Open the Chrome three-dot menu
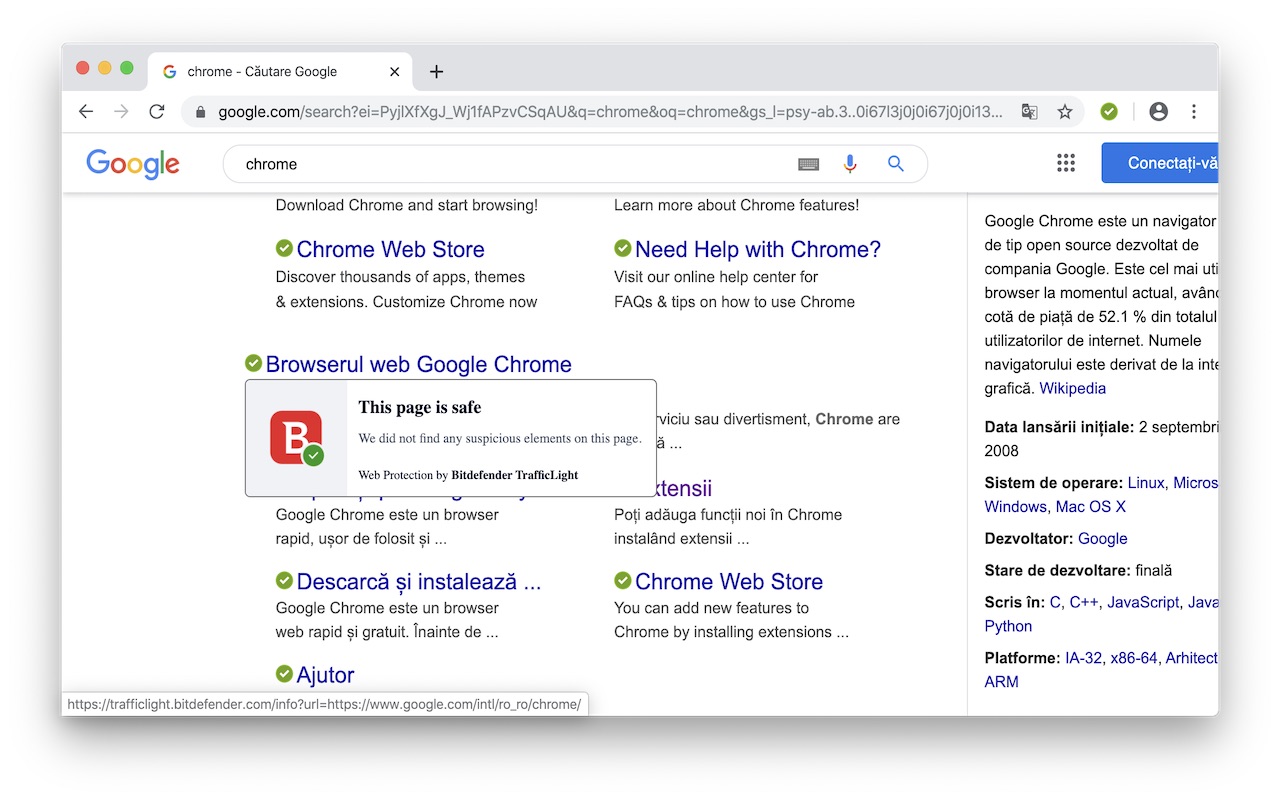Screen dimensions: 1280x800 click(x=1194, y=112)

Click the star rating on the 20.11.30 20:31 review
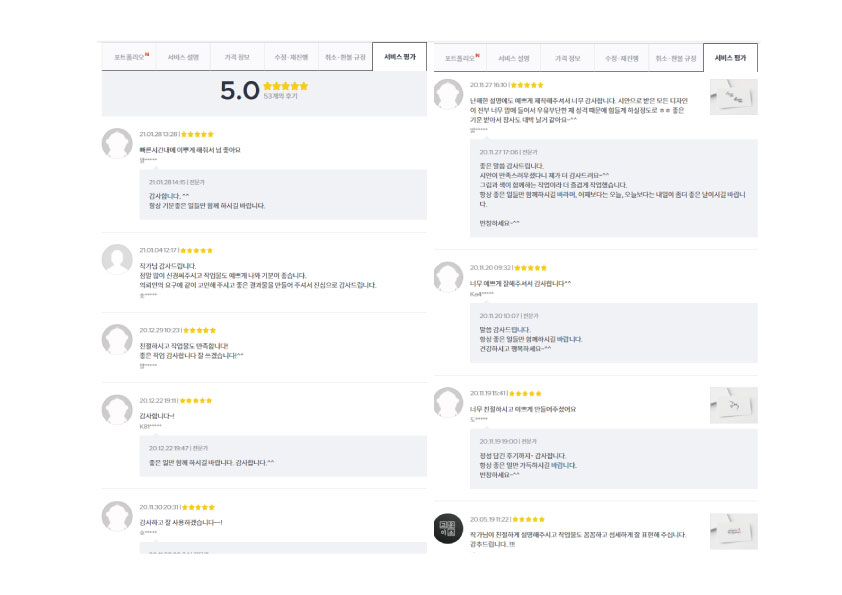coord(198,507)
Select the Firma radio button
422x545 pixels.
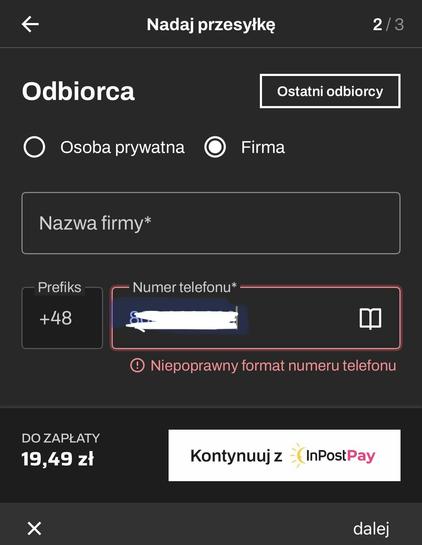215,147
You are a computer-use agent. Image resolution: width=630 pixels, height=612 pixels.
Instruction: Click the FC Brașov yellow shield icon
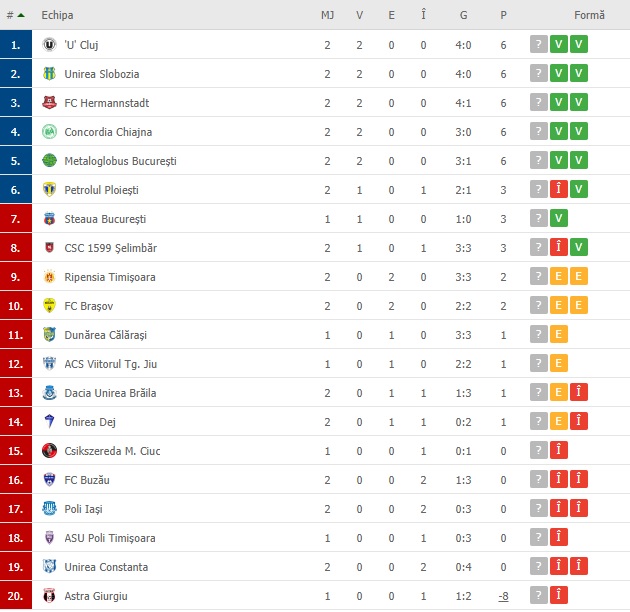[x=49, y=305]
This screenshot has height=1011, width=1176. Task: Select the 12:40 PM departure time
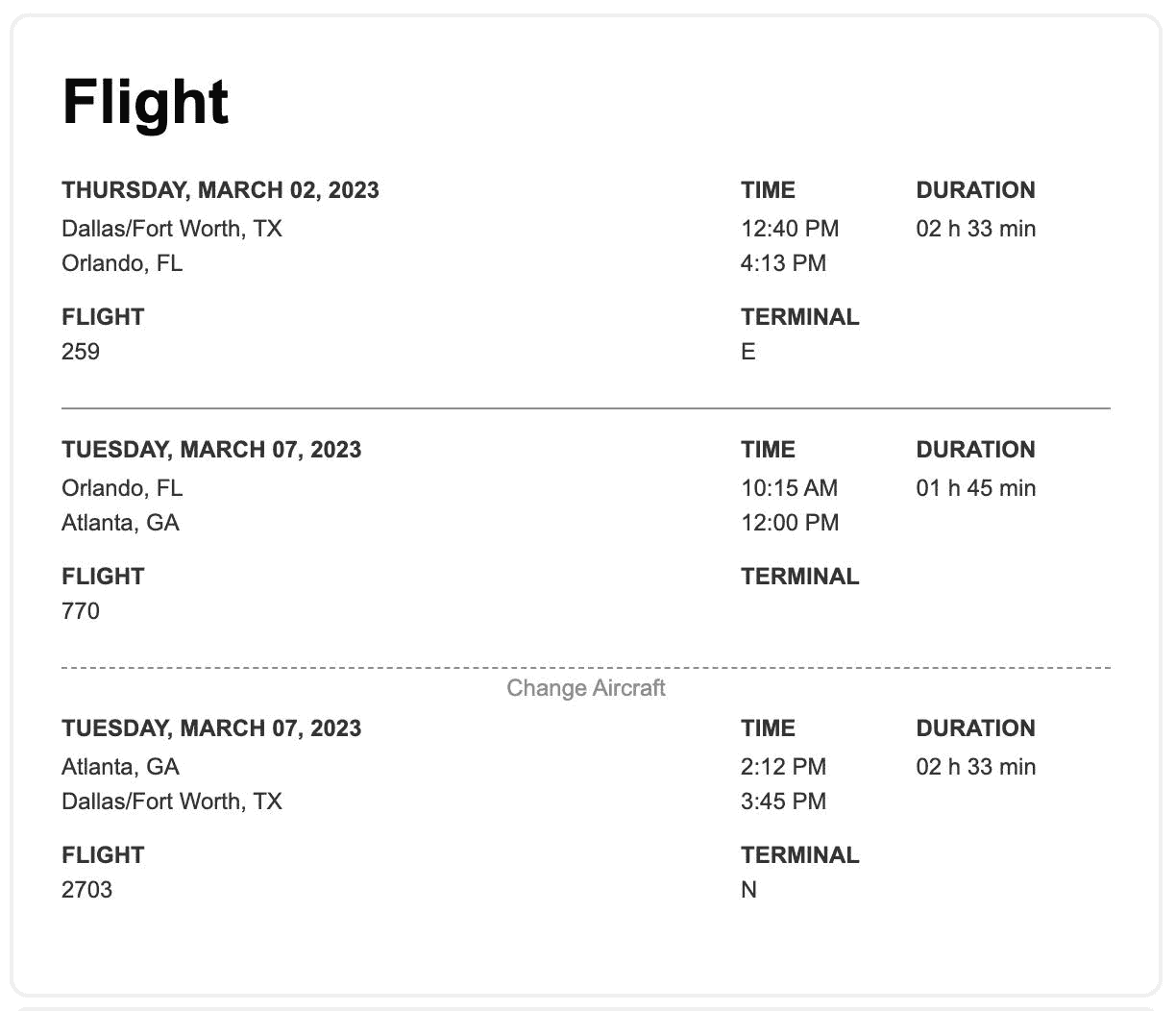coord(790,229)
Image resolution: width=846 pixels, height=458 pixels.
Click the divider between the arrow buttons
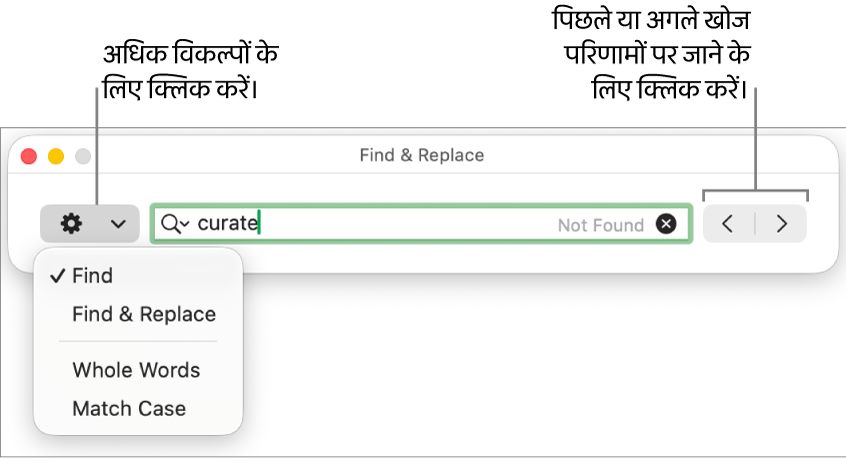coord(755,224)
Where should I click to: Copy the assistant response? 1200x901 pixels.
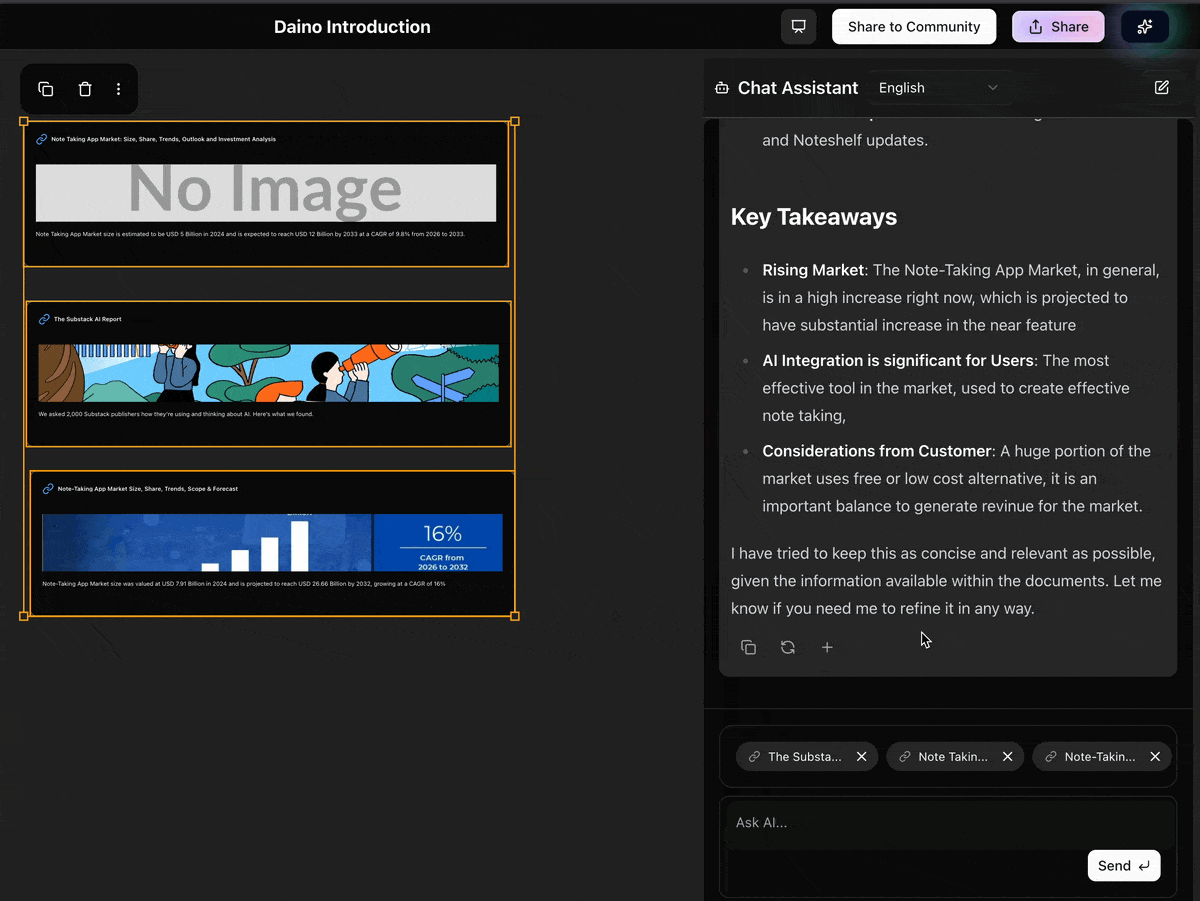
__________________________________________________
### [Exercise prompt]
The records above need to be given again exactly. Omit the pictures.

### [The completed task]
Open the Chrome three-dot menu
Screen dimensions: 1280x800 click(x=1194, y=112)

Click the star rating on the 20.11.30 20:31 review
coord(198,507)
Select the Firma radio button
422x545 pixels.
215,147
You are a computer-use agent. Image resolution: width=630 pixels, height=612 pixels.
Instruction: Click the FC Brașov yellow shield icon
[x=49, y=305]
This screenshot has height=1011, width=1176. Task: Select the 12:40 PM departure time
coord(790,229)
Image resolution: width=846 pixels, height=458 pixels.
Click the divider between the arrow buttons
coord(755,224)
Where should I click to: Copy the assistant response? 1200x901 pixels.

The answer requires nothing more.